_Records to use_:
┌──
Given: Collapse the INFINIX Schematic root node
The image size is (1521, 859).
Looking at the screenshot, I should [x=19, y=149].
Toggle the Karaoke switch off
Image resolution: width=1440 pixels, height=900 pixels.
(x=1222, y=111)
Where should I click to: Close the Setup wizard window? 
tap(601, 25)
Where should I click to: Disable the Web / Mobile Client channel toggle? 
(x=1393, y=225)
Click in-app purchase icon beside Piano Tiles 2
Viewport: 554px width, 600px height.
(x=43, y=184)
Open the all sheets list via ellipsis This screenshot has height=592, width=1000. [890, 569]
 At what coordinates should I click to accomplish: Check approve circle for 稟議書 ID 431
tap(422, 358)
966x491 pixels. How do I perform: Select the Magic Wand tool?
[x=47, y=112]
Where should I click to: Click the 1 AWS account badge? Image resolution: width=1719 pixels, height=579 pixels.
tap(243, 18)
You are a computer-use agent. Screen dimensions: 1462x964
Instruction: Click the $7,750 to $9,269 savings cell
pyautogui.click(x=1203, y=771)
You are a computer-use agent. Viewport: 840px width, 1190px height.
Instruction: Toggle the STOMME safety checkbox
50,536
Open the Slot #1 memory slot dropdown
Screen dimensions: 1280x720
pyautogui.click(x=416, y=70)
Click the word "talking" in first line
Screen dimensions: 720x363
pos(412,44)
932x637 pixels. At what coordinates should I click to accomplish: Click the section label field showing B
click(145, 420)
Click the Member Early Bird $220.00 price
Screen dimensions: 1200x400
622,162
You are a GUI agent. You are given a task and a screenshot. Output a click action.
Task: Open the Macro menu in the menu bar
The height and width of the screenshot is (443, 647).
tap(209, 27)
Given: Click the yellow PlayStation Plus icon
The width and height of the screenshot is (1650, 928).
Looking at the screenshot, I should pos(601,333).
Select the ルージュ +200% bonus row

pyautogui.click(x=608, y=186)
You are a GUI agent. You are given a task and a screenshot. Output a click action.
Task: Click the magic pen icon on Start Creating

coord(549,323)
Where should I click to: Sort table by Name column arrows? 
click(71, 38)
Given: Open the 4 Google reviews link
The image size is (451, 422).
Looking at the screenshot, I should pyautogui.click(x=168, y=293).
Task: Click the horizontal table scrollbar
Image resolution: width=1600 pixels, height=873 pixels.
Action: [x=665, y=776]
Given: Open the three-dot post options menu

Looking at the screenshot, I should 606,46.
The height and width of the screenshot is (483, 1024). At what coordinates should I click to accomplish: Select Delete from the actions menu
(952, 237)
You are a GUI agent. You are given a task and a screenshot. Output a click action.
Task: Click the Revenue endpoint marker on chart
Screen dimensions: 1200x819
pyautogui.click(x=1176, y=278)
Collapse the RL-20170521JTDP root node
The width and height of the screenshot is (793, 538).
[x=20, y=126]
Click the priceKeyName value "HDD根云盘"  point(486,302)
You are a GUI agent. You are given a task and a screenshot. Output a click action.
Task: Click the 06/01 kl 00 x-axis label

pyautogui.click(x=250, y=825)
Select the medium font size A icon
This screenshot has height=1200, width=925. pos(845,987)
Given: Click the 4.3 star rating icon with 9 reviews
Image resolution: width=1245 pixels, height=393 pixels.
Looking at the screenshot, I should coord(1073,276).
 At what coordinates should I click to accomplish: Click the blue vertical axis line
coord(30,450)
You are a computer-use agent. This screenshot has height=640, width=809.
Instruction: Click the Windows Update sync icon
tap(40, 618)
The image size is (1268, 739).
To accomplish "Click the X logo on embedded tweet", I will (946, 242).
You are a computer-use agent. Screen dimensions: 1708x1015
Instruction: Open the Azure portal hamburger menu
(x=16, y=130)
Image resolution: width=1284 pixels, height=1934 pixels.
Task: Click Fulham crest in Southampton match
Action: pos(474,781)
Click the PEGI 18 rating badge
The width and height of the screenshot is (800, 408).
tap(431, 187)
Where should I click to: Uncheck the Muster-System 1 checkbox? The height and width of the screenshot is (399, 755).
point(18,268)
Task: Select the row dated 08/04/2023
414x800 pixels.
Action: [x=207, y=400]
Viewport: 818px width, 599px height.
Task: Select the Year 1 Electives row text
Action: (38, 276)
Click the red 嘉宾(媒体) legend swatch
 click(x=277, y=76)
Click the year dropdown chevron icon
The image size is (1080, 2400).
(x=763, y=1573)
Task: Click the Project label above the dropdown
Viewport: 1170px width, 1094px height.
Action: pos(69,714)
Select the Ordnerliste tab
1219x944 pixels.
└──
_Work instruction_:
Reproduce every record above exactly as it is written.

_Solution_:
Given: Collapse the INFINIX Schematic root node
The image size is (1521, 859).
Looking at the screenshot, I should [x=19, y=149].
Toggle the Karaoke switch off
Image resolution: width=1440 pixels, height=900 pixels.
(x=1222, y=111)
Where should I click to: Close the Setup wizard window? 
tap(601, 25)
Where should I click to: Disable the Web / Mobile Client channel toggle? 
(x=1393, y=225)
Click in-app purchase icon beside Piano Tiles 2
Viewport: 554px width, 600px height.
(x=43, y=184)
Open the all sheets list via ellipsis This screenshot has height=592, width=1000. [890, 569]
 At what coordinates should I click to accomplish: Check approve circle for 稟議書 ID 431
tap(422, 358)
966x491 pixels. How do I perform: Select the Magic Wand tool?
[x=47, y=112]
Where should I click to: Click the 1 AWS account badge? Image resolution: width=1719 pixels, height=579 pixels.
tap(243, 18)
You are a computer-use agent. Screen dimensions: 1462x964
Instruction: Click the $7,750 to $9,269 savings cell
pyautogui.click(x=1203, y=771)
You are a computer-use agent. Viewport: 840px width, 1190px height.
Instruction: Toggle the STOMME safety checkbox
50,536
Open the Slot #1 memory slot dropdown
Screen dimensions: 1280x720
pyautogui.click(x=416, y=70)
Click the word "talking" in first line
Screen dimensions: 720x363
pos(412,44)
932x637 pixels. At what coordinates should I click to accomplish: Click the section label field showing B
click(145, 420)
Click the Member Early Bird $220.00 price
Screen dimensions: 1200x400
622,162
You are a GUI agent. You are given a task and a screenshot. Output a click action.
Task: Open the Macro menu in the menu bar
The height and width of the screenshot is (443, 647).
tap(209, 27)
Given: Click the yellow PlayStation Plus icon
The width and height of the screenshot is (1650, 928).
Looking at the screenshot, I should pos(601,333).
Select the ルージュ +200% bonus row

pyautogui.click(x=608, y=186)
You are a GUI agent. You are given a task and a screenshot. Output a click action.
Task: Click the magic pen icon on Start Creating

coord(549,323)
Where should I click to: Sort table by Name column arrows? 
click(71, 38)
Given: Open the 4 Google reviews link
The image size is (451, 422).
Looking at the screenshot, I should pyautogui.click(x=168, y=293).
Task: Click the horizontal table scrollbar
Image resolution: width=1600 pixels, height=873 pixels.
Action: [x=665, y=776]
Given: Open the three-dot post options menu

Looking at the screenshot, I should 606,46.
The height and width of the screenshot is (483, 1024). At what coordinates should I click to accomplish: Select Delete from the actions menu
(952, 237)
You are a GUI agent. You are given a task and a screenshot. Output a click action.
Task: Click the Revenue endpoint marker on chart
Screen dimensions: 1200x819
pyautogui.click(x=1176, y=278)
Collapse the RL-20170521JTDP root node
The width and height of the screenshot is (793, 538).
[x=20, y=126]
Click the priceKeyName value "HDD根云盘"  point(486,302)
You are a GUI agent. You are given a task and a screenshot. Output a click action.
Task: Click the 06/01 kl 00 x-axis label

pyautogui.click(x=250, y=825)
Select the medium font size A icon
This screenshot has height=1200, width=925. pos(845,987)
Given: Click the 4.3 star rating icon with 9 reviews
Image resolution: width=1245 pixels, height=393 pixels.
Looking at the screenshot, I should coord(1073,276).
 At what coordinates should I click to accomplish: Click the blue vertical axis line
coord(30,450)
You are a computer-use agent. This screenshot has height=640, width=809.
Instruction: Click the Windows Update sync icon
tap(40, 618)
The image size is (1268, 739).
To accomplish "Click the X logo on embedded tweet", I will (946, 242).
You are a computer-use agent. Screen dimensions: 1708x1015
Instruction: Open the Azure portal hamburger menu
(x=16, y=130)
Image resolution: width=1284 pixels, height=1934 pixels.
Task: Click Fulham crest in Southampton match
Action: pos(474,781)
Click the PEGI 18 rating badge
The width and height of the screenshot is (800, 408).
tap(431, 187)
Where should I click to: Uncheck the Muster-System 1 checkbox? The height and width of the screenshot is (399, 755).
point(18,268)
Task: Select the row dated 08/04/2023
414x800 pixels.
Action: [x=207, y=400]
Viewport: 818px width, 599px height.
Task: Select the Year 1 Electives row text
Action: (38, 276)
Click the red 嘉宾(媒体) legend swatch
 click(x=277, y=76)
Click the year dropdown chevron icon
The image size is (1080, 2400).
(x=763, y=1573)
Task: Click the Project label above the dropdown
Viewport: 1170px width, 1094px height.
Action: pos(69,714)
Select the Ordnerliste tab
1219x944 pixels.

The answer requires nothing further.